3. Hierarchical Permissions (Recursive)
MegaCorp has a nested structure.
- Engineering
- Backend
- Frontend
The Rule: The VP of Engineering (who belongs to the "Engineering" dept) must see documents from "Backend" and "Frontend".
The Approach: Without django-rls
This is notoriously difficult in standard Django.
Option 1: The "Recursive Loop" (Performance Killer)
To get all documents for a manager, you have to find all sub-departments first.
def get_all_sub_departments(dept):
ids = [dept.id]
for child in dept.sub_departments.all():
ids.extend(get_all_sub_departments(child))
return ids
# views.py
def document_list(request):
user_dept = request.user.profile.department
# PROBLEM: This executes dozens of SQL queries just to build the list!
visible_dept_ids = get_all_sub_departments(user_dept)
return ERPDocument.objects.filter(department_id__in=visible_dept_ids)
Option 2: The "Materialized Path" (Maintenance Nightmare)
You might store a path string (e.g., /1/2/3/) on each department.
- Pros: Fast querying (
startswith). - Cons: Moving a department requires updating thousands of rows.
The Approach: With django-rls
We solve this problem once, using the power of PostgreSQL Common Table Expressions (CTEs). This allows the database to traverse the tree efficiently in a single query.
For recursive tree traversal, standard Django ORM expressions are not expressive enough.
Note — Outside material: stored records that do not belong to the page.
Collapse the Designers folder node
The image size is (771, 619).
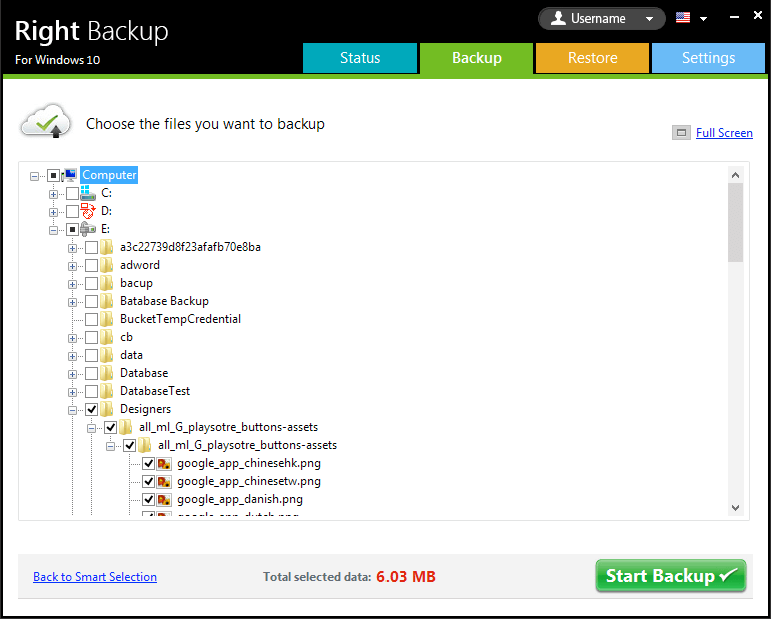tap(72, 410)

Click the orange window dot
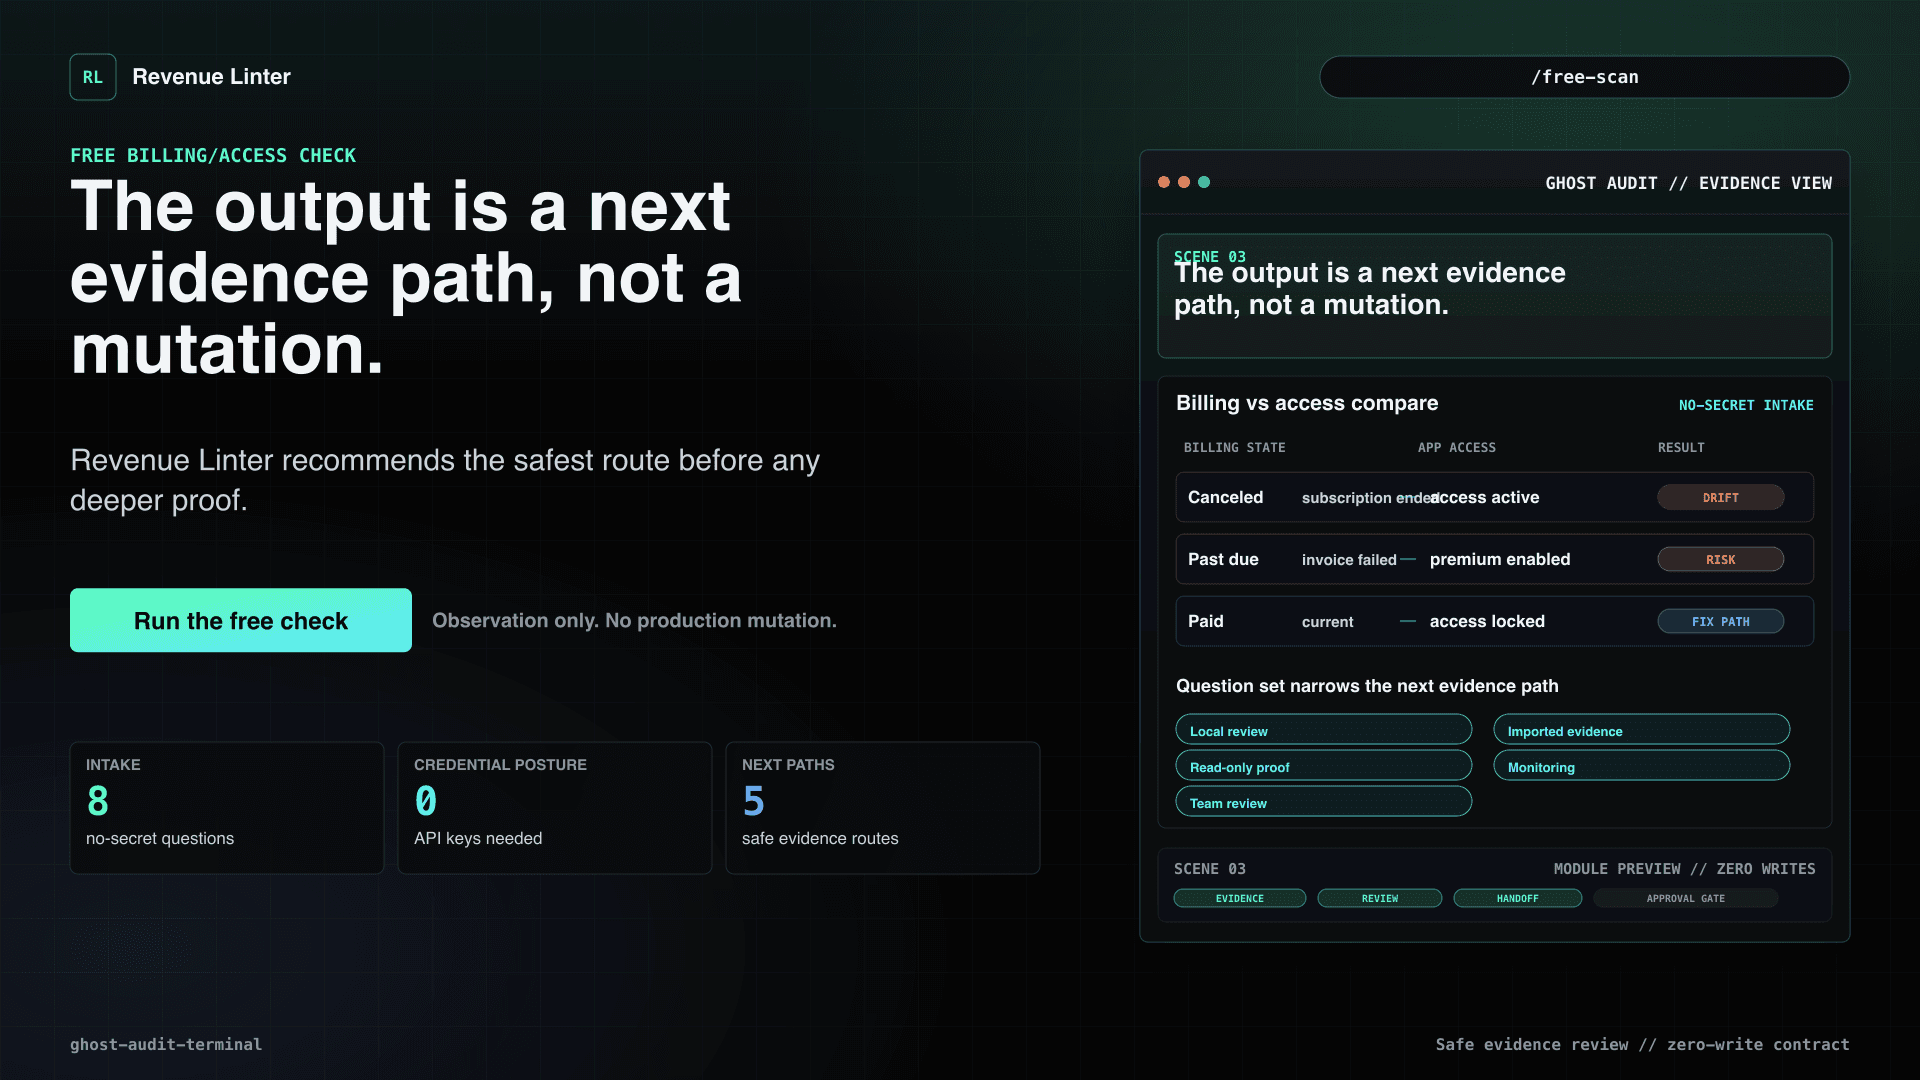(x=1184, y=182)
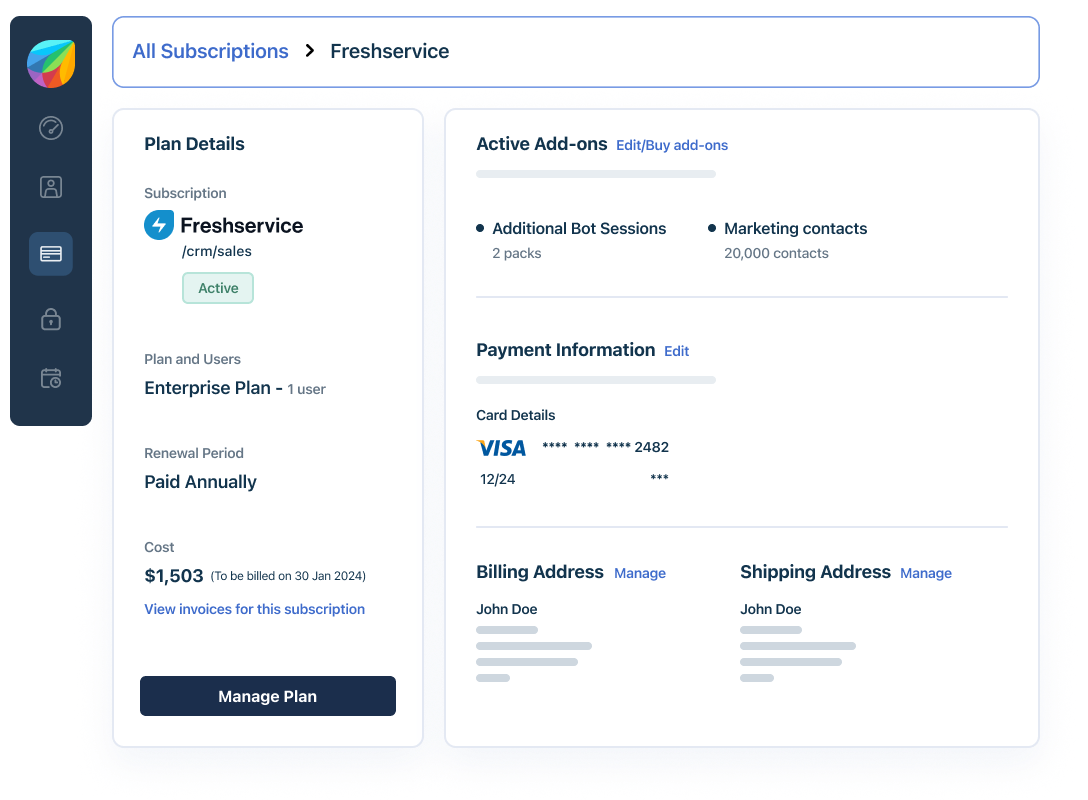View invoices for this subscription
1088x800 pixels.
click(254, 609)
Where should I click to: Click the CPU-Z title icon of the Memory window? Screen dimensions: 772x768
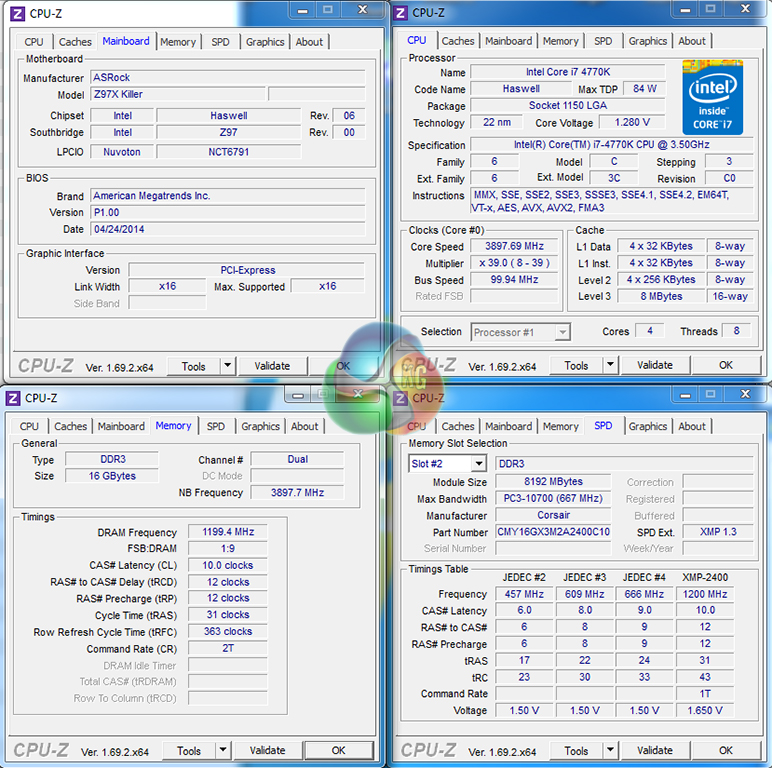point(13,397)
A Recursive CTE is the industry standard "Best Way" to solve this problem for performance, turning 50 potential queries into 1.
1. Defining the Policy
We write a CustomPolicy using SQL recursion.
from django_rls.policies import CustomPolicy
# "Allow if the document's department is in the tree of my department"
hierarchy_policy = CustomPolicy(
'hierarchy_policy',
expression="""
department_id IN (
WITH RECURSIVE dept_tree AS (
-- Anchor: Start with the user's current department
SELECT id FROM myapp_department
WHERE id = current_setting('rls.tenant_id')::integer
UNION ALL
-- Recursive: Find children of the departments we've found so far
SELECT d.id FROM myapp_department d
INNER JOIN dept_tree dt ON d.parent_id = dt.id
)
SELECT id FROM dept_tree
)
"""
)
2. Updating the Model
Update ERPDocument to use this new policy instead of the simple one.
class ERPDocument(RLSModel):
# ... fields
class Meta:
rls_policies = [
hierarchy_policy
]
3. The Result
Now, when the VP of Engineering logs in:
# View code remains deceptively simple!
documents = ERPDocument.objects.all()
PostgreSQL automatically:
- Takes the user's department ID.
- Recursively finds all 50 sub-departments in milliseconds.
- Returns only the matching documents.
No Python loops. No N+1 query problems. No risk of forgetting a child department.